Well, perhaps not the most. That accolade, if accolade it is, must be reserved for Gazetteer’s “I Bear A Striking Resemblance To A Switched On Incandescent Lightbulb”. The title suggests a novelty record, or one of those disarmingly naïve amateurish postpunk ditties which used to amuse us all those years ago. In fact, it is the most godawful racket, and determinedly so, a twenty-minute barrage of improvised din produced by amplified cheese-graters, coathangers, bags of cement, hammers and nails and screwdrivers and funnels and hooters and the Lord knows what else. Accompanying this cacophony, Gazetteer’s singer and lyricist Harold Stalin alternately shrieks, whispers, declaims and mutters a rhyme so foolish it beggars belief. I will not try your patience by reproducing the whole thing, but here is a sample:

I bear a striking resemblance to a switched on incandescent lightbulb, yeah?
My lightbulb-shaped head is entirely bald because this morning I shaved off all my hair.
I might do the whole thing again later.
Take it away, amplified cheese-grater!

[Solo]

Harold Stalin took his amplified cheese-grater with him when he made an appearance on Russell Harty Plus, a week after Hereward Scrimgeour had fled the studio. A more convincing interviewee than the Periodical singer, Stalin charmed Harty with a series of verbal sallies that seemed incongruous coming from the mouth of such an idiotic lyricist. He demonstrated wit, verve, erudition, and a kind of gumption, all in the space of five minutes. Harty was so bowled over he asked if he could have a go with the cheese-grater. Fiddling about with the attached wiring just before passing it to the chatshow host, Harold Stalin got his sockets mixed up and managed to electrocute himself. He survived the accident, but was never quite the same. He certainly lost his wit, verve, erudition and kind of gumption. He disbanded Gazetteer and formed a new group, adopting a new pseudonym, and went on to huge international success followed by lute-playing. As far as I am aware he still goes under the same name, which I think is “String”, or something like that.

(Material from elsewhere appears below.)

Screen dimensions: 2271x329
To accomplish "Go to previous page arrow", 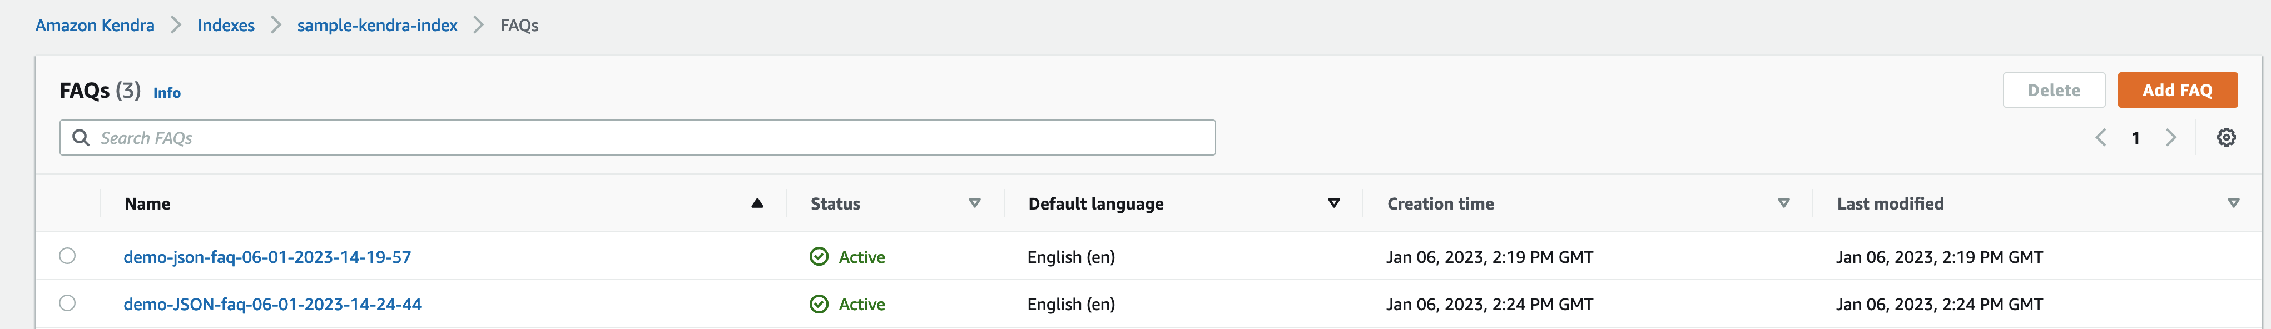I will (x=2101, y=138).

There are several other songs in which the singer claims to have light pouring out of him, but they are quite difficult to track down. Dobson wrote a pamphlet about his own, tireless, efforts to do so, to which he gave the title Lead, Kindly Light, To Bald Men Wearing Specs (out of print). If ever you stumble upon a copy in a secondhand pamphlet shop, be very very careful. Marigold Chew devised a special cover which, when opened, reveals a blinding incandescent light not unlike that which shines forth from the mysterious case in Kiss Me Deadly (Robert Aldrich, 1955), starring Ralph Meeker and Cloris Leachman.